The June Federal Open Market Committee meeting, Kevin Warsh’s first as Fed chair, will include the release of the Summary of Economic Projections (SEP), the Fed’s quarterly update of economic and interest-rate forecasts, also known as the “dot plot.”

And a larger majority – 22 – of those experts polled in the Duke survey said they expected the Fed to remove this forward-looking guidance from its June policy statement, leaving consumers and investors without an indication of which way it leans.

Warsh, who advocated for Fed reforms during his campaign to replace Jerome Powell as Chair, has signaled that the future of the “dot plot” and other forward-guidance communications could be impacted by his “regime change.”

“Warsh has said that he wants to provide less guidance, and I think the Committee will be okay with that in the current situation,” one survey participant said. “It will get more interesting when the Committee is leaning in a direction, and they have to decide if they show that somehow.” 

Fed keeps rates steady thus far this year

The widely-watched CME Group FedWatch Tool estimates a near 100% probability that the FOMC will hold rates steady this month and a near 60% probability that it will raise rates in December.

More Fed:

  • Warsh’s first Fed meeting resets interest rate-cut bets
  • Hot May CPI sticks a pin in Fed rate-cut bets
  • Goldman Sachs sends strong message on next Fed rate cut

The FOMC continued to hold the benchmark Federal Funds Rate steady at 3.50% – 3.75% at its April 30 meeting, Powell’s last as Chair.
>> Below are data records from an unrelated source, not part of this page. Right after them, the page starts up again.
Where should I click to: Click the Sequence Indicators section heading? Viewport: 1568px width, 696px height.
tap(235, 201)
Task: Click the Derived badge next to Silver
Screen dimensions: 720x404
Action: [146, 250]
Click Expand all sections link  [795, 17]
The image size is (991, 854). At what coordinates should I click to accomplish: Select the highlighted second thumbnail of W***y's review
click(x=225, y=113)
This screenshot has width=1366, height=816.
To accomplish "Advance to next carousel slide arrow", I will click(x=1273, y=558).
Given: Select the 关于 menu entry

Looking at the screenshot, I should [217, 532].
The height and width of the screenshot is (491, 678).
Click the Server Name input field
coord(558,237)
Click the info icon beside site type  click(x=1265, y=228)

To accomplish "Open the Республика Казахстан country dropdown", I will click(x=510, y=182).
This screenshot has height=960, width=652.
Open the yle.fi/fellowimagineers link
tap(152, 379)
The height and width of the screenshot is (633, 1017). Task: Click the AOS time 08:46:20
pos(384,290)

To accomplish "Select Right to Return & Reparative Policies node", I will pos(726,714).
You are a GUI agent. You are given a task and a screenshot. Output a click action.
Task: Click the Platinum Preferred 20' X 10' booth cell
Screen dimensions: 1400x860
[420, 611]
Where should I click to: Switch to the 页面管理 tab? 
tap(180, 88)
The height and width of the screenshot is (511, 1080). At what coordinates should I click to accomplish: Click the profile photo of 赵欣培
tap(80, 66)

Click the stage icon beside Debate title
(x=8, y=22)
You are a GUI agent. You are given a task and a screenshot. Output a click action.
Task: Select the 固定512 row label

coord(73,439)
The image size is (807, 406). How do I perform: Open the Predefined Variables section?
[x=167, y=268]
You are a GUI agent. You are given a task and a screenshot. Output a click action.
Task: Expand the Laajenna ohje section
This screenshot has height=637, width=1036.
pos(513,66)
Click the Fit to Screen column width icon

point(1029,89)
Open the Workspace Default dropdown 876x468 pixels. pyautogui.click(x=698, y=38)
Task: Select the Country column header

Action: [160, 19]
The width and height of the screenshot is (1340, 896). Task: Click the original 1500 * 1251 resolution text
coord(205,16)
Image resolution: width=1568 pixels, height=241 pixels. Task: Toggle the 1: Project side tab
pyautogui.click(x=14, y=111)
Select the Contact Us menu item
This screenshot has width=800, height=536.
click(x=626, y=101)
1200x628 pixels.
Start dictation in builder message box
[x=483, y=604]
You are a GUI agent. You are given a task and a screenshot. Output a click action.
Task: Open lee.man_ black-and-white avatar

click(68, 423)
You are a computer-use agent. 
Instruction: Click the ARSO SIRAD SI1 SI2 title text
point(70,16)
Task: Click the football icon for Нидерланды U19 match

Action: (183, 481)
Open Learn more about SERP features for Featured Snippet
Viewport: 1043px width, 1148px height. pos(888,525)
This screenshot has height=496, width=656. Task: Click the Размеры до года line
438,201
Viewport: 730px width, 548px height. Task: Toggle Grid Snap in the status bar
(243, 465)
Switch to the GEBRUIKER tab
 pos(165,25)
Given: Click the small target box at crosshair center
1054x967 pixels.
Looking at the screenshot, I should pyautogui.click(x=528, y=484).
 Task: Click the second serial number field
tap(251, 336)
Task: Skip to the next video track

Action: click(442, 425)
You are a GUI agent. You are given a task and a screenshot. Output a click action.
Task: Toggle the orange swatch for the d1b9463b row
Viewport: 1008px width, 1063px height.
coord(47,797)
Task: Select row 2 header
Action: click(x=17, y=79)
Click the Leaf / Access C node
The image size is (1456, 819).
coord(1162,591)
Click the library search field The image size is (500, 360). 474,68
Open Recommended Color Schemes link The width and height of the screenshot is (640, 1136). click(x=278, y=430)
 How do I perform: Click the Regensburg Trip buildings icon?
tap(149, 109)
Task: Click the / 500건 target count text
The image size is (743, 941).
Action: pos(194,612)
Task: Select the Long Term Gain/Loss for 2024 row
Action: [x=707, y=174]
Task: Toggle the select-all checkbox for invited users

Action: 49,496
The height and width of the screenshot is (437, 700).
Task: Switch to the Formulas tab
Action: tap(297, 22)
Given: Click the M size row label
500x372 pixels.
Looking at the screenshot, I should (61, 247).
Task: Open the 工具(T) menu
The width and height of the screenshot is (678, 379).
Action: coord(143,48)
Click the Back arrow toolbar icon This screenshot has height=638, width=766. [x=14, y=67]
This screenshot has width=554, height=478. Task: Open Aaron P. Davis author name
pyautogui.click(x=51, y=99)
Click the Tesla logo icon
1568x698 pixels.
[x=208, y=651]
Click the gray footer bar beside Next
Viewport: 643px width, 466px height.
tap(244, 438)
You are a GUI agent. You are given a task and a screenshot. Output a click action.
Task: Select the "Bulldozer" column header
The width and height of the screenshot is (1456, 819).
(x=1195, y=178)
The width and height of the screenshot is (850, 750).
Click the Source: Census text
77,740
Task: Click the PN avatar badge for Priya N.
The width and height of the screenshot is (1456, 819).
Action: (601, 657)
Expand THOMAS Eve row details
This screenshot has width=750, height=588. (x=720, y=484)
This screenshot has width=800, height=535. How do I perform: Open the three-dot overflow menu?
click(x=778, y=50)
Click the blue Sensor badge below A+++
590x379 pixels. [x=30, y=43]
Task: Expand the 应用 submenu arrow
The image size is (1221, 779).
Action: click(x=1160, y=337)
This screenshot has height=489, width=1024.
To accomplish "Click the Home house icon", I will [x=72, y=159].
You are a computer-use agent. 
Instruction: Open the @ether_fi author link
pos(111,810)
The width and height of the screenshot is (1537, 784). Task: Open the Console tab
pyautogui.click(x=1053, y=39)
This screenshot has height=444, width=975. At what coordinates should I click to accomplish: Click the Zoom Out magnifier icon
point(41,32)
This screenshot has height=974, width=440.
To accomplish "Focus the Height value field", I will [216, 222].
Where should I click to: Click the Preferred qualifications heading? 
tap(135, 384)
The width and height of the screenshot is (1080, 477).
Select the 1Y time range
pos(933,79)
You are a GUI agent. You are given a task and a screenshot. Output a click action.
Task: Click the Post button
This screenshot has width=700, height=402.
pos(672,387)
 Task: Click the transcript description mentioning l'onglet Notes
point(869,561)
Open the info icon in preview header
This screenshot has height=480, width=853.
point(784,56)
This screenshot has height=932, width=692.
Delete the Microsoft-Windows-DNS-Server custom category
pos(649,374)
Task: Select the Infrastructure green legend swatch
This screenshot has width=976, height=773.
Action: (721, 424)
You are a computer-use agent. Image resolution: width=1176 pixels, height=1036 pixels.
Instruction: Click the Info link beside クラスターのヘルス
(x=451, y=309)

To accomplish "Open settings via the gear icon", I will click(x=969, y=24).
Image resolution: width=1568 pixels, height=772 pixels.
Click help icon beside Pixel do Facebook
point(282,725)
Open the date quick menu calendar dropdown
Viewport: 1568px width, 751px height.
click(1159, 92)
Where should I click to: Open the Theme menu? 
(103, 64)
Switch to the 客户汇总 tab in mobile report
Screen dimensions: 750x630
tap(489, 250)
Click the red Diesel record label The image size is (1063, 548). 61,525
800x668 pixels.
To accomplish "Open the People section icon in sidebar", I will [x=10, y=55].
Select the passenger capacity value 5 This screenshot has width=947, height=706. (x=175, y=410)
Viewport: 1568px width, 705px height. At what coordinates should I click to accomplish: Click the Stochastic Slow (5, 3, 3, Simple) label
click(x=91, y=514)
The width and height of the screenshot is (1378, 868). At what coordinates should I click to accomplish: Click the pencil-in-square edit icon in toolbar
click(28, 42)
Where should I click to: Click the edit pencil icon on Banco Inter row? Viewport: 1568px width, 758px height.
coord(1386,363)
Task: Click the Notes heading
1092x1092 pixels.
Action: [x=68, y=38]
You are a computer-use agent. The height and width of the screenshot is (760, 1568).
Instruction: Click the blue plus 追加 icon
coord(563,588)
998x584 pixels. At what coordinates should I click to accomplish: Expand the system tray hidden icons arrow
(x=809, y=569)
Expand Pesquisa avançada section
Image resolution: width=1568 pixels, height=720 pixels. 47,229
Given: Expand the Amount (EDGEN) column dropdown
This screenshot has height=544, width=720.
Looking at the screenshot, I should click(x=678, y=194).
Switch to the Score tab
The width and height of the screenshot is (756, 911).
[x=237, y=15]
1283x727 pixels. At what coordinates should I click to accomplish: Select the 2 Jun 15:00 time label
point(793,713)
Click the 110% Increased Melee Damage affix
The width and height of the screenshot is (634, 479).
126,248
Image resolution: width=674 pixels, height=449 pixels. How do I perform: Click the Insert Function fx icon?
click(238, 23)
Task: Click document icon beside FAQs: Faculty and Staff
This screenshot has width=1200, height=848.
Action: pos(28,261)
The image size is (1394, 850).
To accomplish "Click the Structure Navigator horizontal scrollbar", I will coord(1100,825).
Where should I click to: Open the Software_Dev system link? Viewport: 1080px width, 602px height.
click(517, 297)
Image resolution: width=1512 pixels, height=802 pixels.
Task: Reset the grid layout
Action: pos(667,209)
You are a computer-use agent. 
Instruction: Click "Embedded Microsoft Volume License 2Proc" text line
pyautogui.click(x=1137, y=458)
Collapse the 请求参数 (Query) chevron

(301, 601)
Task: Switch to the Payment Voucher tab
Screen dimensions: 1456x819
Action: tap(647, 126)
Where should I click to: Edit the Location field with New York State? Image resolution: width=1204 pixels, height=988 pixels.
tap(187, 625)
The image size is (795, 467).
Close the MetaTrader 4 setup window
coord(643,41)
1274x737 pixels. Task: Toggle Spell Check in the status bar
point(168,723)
He remains on the Board of Governors until April 2028.

Policymakers had cut rates by 25 basis points at their last three FOMC meetings of 2025 to shore up the softening labor market. 

These “insurance” cuts stopped after the majority of policymakers decided the risk from higher prices was outweighing signs that the jobs market was stabilizing earlier this year.

The funds rate influences the cost of short-term borrowing from credit cards to student loans and also can impact mortgage rates. 

Fed’s dual mandate requires a tricky balance

The Fed’s dual mandate from Congress requires maximum employment and stable prices.

  • Lower interest rates support hiring but can fuel inflation. This risks fueling further inflation, potentially leading to an inflationary spiral.
  • Higher rates cool prices but can weaken the job market. This increases the cost of borrowing and further stifles economic activity.

Historically, the U.S. central bank has favored stable jobs over higher prices.

Duke survey participants forecast Fed rate action

Seventeen of 32 former Fed officials and staff participating in the Duke survey said a rate increase would likely be appropriate in 2026, while 14 officials said no hike would be appropriate. 

Only one person said the best course would be for the central bank to cut short-term interest rates, which the Fed has been signaling as its most likely course for several months.  

The survey panel’s median estimate of inflation by year-end – as measured by the Personal Consumption Expenditure Price Index – was 3.5%.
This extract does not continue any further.